I'm experiencing something of an epiphany regarding this film. I've loved musicals- and just about any musical featuring Fred Astaire- for most of my life. With that said, this film used to frustrate me to no end because of its wafer-thin plot of mistaken identity. When I first reviewed it, I couldn't get past the plot- as if the plot should have carried the day. That was major impatience and intolerance on my part. Thanks to repeated showings of this one (as well as the entire RKO series) on TCM, I have recently viewed this again and allowed myself to just indulge. Indulge in the marvelous banter that Astaire and Ginger Rogers have- even when he's supposed to be annoying her in their first meetings. Quips that include, "Buy yourself a new hat," "I prefer being in distress," and perhaps my favorite line when Rogers- asking Astaire about the female pedigree of the horse he's driving- inquires with, "who was his dam?" he retorts with, "I don't know miss, he didn't give a d--!!"

That is brilliant scripting, especially for an otherwise G-rated film.

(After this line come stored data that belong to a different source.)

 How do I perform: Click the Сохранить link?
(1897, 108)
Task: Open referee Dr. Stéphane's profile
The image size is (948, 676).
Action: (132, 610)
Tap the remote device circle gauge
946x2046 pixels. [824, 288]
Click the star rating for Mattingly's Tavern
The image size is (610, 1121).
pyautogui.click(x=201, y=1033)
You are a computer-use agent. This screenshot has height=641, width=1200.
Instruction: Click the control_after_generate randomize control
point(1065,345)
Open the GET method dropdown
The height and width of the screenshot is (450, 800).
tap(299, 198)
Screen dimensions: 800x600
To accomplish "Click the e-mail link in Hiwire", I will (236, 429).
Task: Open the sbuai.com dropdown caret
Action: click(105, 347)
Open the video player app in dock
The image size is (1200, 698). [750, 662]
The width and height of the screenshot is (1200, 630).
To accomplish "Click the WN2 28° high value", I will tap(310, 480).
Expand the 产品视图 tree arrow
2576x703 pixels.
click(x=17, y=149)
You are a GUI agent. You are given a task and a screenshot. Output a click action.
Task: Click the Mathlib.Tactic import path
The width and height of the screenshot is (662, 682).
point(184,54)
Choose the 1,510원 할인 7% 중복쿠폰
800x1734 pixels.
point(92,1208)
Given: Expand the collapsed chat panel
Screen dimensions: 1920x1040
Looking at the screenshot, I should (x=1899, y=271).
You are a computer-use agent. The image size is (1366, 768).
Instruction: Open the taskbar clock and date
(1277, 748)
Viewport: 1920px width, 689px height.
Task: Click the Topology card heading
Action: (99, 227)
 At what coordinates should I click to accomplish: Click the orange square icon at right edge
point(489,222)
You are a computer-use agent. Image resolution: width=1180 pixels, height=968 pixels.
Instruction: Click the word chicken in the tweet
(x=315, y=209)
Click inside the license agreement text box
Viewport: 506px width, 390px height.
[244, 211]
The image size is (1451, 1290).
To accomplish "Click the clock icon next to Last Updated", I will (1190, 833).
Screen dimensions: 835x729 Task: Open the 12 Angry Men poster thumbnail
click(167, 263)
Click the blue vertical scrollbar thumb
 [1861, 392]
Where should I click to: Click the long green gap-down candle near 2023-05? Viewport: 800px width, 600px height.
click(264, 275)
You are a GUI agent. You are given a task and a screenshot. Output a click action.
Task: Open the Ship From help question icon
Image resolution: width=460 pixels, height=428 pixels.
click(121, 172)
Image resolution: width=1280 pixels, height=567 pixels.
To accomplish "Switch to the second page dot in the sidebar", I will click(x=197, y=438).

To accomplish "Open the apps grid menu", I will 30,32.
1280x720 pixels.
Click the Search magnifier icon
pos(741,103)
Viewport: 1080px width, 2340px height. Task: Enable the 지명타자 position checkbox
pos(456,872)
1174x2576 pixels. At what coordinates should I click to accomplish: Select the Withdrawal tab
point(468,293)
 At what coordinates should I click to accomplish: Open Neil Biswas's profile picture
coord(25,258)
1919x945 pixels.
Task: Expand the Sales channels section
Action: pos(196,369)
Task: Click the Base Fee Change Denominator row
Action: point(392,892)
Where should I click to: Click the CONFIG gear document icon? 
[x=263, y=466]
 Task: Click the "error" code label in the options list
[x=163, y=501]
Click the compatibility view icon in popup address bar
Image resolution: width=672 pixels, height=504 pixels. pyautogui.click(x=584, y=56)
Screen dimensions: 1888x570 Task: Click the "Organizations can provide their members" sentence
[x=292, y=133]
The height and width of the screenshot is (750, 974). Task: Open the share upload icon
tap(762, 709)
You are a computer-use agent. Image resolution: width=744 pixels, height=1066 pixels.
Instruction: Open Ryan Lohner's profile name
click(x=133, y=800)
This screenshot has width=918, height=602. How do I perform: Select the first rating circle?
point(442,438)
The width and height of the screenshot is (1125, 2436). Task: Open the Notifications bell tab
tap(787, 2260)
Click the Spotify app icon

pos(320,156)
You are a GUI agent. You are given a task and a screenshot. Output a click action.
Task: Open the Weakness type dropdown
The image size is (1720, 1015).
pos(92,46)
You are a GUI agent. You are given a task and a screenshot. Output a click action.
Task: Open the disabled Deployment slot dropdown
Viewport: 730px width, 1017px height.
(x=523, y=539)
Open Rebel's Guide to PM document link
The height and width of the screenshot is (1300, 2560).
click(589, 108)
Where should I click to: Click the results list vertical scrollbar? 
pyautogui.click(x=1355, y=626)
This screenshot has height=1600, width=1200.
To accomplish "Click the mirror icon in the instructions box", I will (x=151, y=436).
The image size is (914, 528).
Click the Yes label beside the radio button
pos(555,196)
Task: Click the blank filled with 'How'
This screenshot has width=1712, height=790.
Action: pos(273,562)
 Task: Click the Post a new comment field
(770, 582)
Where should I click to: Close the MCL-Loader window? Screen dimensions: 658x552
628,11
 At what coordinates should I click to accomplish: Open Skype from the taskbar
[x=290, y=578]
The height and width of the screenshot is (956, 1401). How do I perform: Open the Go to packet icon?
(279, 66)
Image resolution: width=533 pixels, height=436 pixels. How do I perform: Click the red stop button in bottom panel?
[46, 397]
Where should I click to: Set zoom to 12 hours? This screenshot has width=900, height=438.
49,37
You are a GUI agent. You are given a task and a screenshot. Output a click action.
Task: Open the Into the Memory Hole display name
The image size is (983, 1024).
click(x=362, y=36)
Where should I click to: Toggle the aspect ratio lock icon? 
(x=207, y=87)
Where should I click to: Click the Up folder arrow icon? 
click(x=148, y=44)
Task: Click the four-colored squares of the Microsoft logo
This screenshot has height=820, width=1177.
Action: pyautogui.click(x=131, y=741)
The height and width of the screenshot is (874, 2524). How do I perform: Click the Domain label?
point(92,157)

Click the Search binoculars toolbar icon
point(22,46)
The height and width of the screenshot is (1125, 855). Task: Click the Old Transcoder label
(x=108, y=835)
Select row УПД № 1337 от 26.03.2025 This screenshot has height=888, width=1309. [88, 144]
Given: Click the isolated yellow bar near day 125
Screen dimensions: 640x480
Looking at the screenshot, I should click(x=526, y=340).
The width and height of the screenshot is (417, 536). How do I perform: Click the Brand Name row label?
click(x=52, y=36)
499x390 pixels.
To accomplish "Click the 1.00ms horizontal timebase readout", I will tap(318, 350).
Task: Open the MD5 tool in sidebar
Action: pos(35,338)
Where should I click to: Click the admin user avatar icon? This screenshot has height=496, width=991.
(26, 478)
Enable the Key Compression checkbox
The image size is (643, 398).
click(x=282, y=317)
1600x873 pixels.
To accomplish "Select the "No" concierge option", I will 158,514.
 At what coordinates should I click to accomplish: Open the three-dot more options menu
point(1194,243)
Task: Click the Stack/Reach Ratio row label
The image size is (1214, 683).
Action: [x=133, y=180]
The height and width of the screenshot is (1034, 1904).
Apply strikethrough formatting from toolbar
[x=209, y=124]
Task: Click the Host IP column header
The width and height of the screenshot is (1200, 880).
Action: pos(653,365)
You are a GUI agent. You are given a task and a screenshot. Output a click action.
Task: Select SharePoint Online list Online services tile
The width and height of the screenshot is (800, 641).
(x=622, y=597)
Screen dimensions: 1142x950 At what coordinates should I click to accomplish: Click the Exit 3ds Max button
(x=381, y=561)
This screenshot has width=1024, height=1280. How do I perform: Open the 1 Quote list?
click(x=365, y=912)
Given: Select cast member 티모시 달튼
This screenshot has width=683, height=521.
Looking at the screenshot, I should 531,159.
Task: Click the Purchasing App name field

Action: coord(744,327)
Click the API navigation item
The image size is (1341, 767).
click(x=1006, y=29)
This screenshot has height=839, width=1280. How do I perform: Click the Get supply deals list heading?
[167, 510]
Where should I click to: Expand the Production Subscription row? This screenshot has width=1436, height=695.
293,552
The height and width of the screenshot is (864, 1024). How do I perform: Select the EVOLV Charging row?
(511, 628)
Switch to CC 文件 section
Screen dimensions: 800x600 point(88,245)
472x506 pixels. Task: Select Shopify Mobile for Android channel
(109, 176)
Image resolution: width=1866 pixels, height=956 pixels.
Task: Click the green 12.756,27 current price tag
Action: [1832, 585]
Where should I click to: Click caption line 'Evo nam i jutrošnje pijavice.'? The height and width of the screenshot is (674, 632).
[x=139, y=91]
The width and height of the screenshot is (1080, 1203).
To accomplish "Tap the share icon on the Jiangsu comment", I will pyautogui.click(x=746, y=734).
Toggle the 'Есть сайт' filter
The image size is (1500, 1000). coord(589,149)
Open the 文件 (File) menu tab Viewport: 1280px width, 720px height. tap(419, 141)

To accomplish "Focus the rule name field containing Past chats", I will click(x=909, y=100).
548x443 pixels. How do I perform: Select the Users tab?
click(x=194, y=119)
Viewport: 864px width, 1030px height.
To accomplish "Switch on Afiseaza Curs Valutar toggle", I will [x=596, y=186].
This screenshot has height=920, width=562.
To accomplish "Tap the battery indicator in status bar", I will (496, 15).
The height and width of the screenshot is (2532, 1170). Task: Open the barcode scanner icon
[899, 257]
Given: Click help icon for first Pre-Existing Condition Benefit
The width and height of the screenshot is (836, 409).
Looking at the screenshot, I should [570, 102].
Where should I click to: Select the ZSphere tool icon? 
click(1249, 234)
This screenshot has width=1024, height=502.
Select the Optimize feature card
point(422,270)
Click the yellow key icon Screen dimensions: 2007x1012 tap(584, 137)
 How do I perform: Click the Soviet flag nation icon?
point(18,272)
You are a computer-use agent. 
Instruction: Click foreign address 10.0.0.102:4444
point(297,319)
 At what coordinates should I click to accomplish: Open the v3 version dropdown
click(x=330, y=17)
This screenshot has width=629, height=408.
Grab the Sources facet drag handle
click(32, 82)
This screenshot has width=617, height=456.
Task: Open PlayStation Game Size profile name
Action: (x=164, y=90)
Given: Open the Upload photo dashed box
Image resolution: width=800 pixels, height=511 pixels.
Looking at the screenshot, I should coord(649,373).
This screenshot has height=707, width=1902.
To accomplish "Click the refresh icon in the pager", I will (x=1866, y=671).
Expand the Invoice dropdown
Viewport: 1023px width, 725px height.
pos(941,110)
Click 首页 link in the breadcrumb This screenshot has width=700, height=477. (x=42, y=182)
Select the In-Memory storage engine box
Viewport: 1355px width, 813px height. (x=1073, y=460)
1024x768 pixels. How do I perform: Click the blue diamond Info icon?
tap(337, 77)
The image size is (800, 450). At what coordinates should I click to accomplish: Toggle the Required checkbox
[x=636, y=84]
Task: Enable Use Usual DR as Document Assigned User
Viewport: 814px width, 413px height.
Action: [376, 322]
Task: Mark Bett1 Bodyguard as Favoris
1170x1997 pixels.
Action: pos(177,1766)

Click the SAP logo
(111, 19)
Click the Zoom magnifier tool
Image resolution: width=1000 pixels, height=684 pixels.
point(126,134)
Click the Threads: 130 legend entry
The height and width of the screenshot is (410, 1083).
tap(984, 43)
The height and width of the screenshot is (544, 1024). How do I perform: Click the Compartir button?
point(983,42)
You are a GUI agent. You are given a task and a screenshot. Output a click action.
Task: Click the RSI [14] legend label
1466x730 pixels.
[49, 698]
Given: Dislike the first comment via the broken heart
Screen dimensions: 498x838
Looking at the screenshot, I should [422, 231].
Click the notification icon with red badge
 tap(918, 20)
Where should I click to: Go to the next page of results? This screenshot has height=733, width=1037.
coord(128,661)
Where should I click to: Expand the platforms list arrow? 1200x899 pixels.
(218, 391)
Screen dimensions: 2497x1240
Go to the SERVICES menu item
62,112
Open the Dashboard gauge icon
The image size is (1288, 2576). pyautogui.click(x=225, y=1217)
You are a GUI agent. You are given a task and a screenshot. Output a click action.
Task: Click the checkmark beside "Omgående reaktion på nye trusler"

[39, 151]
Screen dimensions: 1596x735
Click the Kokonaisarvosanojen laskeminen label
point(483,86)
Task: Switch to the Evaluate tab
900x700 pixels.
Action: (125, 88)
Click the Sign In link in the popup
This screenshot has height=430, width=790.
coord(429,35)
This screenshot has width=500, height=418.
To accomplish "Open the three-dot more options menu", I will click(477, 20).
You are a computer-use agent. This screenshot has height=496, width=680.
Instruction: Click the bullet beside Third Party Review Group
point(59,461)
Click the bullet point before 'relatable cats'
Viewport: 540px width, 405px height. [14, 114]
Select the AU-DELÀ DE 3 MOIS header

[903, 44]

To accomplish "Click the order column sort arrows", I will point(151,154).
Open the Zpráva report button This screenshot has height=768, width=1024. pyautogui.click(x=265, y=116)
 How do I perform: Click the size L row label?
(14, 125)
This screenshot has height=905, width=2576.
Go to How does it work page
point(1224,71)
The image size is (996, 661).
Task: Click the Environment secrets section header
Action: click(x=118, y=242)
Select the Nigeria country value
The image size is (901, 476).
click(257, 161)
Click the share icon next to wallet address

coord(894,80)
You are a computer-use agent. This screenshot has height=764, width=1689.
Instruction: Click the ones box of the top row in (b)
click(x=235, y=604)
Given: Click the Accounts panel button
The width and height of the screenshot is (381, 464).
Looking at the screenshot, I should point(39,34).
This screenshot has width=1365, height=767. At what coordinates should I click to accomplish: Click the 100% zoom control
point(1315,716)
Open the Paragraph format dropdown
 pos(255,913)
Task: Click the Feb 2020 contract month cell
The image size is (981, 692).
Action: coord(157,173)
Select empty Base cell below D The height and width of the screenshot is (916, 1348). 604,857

So even as he politely annoys her in their first exchanges, it's obvious that she's quite intrigued by him. And when they later dance in a gazebo in a glorious rainstorm as strangers who begin to fall in love, we fall in love right along with them. But then there is that 'mistaken identity' thing that goes on for the entirety of the film. And usually it's here that I write off the film- but if I did that then I could not acknowledge the brilliance of 'best friend' Helen Broderick- who, as the third member of this alleged triangle, tosses off some of the best dead-pan punchlines in the film. I could not acknowledge the two Eric(k)s- Blore and Rhodes, who make the roles of frustrated valet and would-be rogue absolutely hilarious. And I could definitely not acknowledge the stunning Irving Berlin music and routines, from the "Top Hat" shooting gallery of chorus boys to the sublime elegance of the feather-swathed "Cheek to Cheek" pas-de-deux. In retrospect, I can't get too worked up about the plot of this film, because it was 1935 and the middle of the Depression. Most films were light and decidedly cheeky during this sad period in history. If this film prompted some of the team's best box-office receipts in their 10-film history- and went on to garner an Oscar nomination as best picture- it must've been doing something right. I still prefer the plots of other A-R stories (like "Swing Time" or even "Shall We Dance") a bit more, but, as a poster before me stated, I should acknowledge that in terms of the mistaken identity formula, it's quite brilliant.